Su alumna, la educadora, Luisa Ozema Pellerano Castro (1870-1927), una de las primeras graduadas de Maestra Normal, en 1887, en el Instituto de Señoritas fundado por la poetisa Salomé Ureña de Henríquez, expresó  ante la tumba del educador: «¡Ha muerto el amado Maestro!, era el alarido de dolor inconforme que se exhalaba de todas las almas. Y mi alma, surgiendo de las sombras de ese dolor, se decía á cada instante: ¡Mentira! Es un sueño. El no ha muerto; él no puede morir, porque vive en el espíritu de las generaciones educadas en su apostolado de verdad y amor. Y hoy, ante la tumba cubierta de flores que guarda tus restos mortales, torna el alma conmovida á repetirme que tú eres inmortal, porque fuiste bueno y sabio, y enseñaste lo que predicabas y viviste lo que predicaste. Por eso tu vida fue perenne ejemplo de altísima enseñanza moral».

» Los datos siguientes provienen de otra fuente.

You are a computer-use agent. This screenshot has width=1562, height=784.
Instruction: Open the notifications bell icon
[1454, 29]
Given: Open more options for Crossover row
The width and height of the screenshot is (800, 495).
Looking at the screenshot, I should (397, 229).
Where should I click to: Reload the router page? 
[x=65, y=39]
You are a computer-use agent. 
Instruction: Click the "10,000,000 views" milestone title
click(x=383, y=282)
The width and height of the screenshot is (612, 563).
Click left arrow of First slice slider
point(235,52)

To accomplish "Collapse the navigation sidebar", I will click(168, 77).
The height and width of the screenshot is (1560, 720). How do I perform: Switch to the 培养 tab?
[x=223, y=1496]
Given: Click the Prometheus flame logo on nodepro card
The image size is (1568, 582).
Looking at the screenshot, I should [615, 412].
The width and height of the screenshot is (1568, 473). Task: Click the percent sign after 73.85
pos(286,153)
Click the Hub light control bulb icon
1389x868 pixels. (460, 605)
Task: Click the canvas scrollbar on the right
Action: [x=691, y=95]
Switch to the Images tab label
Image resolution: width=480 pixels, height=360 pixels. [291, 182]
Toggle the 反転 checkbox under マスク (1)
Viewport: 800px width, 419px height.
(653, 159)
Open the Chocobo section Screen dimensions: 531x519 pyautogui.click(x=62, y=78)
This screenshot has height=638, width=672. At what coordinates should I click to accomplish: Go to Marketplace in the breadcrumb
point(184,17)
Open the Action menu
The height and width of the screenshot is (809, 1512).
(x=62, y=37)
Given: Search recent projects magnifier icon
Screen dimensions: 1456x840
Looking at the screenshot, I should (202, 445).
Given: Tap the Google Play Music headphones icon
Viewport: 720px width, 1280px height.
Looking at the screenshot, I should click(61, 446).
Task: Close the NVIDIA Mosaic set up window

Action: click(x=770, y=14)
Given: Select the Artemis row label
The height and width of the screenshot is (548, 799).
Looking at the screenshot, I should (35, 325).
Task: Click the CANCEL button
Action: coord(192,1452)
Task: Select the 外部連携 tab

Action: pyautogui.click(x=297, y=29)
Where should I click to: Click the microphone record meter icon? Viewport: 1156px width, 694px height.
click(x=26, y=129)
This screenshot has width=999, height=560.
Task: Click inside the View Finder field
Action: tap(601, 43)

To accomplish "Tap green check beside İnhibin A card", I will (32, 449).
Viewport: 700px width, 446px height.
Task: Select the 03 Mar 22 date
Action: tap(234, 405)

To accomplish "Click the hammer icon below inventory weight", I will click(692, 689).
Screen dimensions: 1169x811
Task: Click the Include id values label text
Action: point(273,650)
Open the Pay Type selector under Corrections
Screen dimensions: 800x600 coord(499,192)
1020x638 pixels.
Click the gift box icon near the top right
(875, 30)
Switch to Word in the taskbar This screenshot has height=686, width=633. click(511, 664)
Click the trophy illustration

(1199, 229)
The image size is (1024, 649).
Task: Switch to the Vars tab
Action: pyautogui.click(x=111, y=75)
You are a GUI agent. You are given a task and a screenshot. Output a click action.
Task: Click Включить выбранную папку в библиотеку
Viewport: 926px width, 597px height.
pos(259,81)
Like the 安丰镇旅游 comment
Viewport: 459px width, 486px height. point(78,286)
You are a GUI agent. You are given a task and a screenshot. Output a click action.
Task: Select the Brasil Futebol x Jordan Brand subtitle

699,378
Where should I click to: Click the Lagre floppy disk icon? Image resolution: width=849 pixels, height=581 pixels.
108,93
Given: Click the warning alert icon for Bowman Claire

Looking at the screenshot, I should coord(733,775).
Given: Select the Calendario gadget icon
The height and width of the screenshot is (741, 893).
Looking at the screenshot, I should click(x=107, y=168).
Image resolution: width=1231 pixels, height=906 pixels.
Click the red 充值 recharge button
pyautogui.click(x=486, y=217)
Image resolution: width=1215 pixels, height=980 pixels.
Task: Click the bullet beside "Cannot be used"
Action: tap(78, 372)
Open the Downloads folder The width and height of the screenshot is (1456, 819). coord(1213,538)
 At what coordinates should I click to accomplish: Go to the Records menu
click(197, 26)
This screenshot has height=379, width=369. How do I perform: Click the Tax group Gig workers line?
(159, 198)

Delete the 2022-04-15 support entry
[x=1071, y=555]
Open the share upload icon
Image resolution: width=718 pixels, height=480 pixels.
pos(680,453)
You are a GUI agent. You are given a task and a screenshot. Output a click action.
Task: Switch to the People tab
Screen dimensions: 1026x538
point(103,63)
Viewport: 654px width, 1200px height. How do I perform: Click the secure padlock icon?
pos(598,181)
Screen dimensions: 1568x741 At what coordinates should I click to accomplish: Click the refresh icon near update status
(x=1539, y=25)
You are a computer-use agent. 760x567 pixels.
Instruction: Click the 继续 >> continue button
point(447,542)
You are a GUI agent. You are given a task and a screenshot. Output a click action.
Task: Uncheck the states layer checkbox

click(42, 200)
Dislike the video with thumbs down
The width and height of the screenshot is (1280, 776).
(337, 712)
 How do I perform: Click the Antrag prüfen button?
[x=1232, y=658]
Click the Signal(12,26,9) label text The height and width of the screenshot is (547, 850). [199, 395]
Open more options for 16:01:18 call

El escritor Miguel Collado, en “Eugenio María de Hostos: Ciudadano de la Inmortalidad”, destaca: “Las palabras de Luisa Ozema aparecieron en el periódico mocano El Pueblo, 18 días después del fallecimiento de Hostos, con el siguiente título: «El inmortal». Y esas palabras nos hicieron reflexionar profundamente sobre la perennidad de la obra del Ciudadano de América, como llamara el puertorriqueño Antonio S. Pedreira al Maestro Eugenio María de Hostos en 1932. Hoy, ante ustedes, en esta ciudad Primada de América por donde todavía su espíritu libertario anda, nosotros lo nombramos de otro modo: «Eugenio María de Hostos, luminoso Ciudadano de la Inmortalidad».

El historiador Roberto Cassá, en su 0bra “Personajes Dominicanos”,  afirma que Eugenio María de Hostos, “Llegó a la dolorosa conclusión de que su prédica había tenido escasos resultados y,  en su Diario, pasó a ponderar a los dominicanos desde la postura de un extraño que no acertaba a comprenderlos. Particular impresión le provocó la rebelión de los presos de la Fortaleza, el 23 de marzo de 1903, que dio lugar al derrocamiento de Vásquez y a la instauración del Gobierno de Alejandro Woos y Gil. Este panorama lo llevó a una depresión crónica durante los últimos meses  y a distanciarse efectivamente del conglomerado dominicano. Antes de morir, el 11 de agosto de 1903, víctima del envenenamiento moral que le provocó la guerra fratricida, había tomado la decisión de abandonar el territorio dominicano”.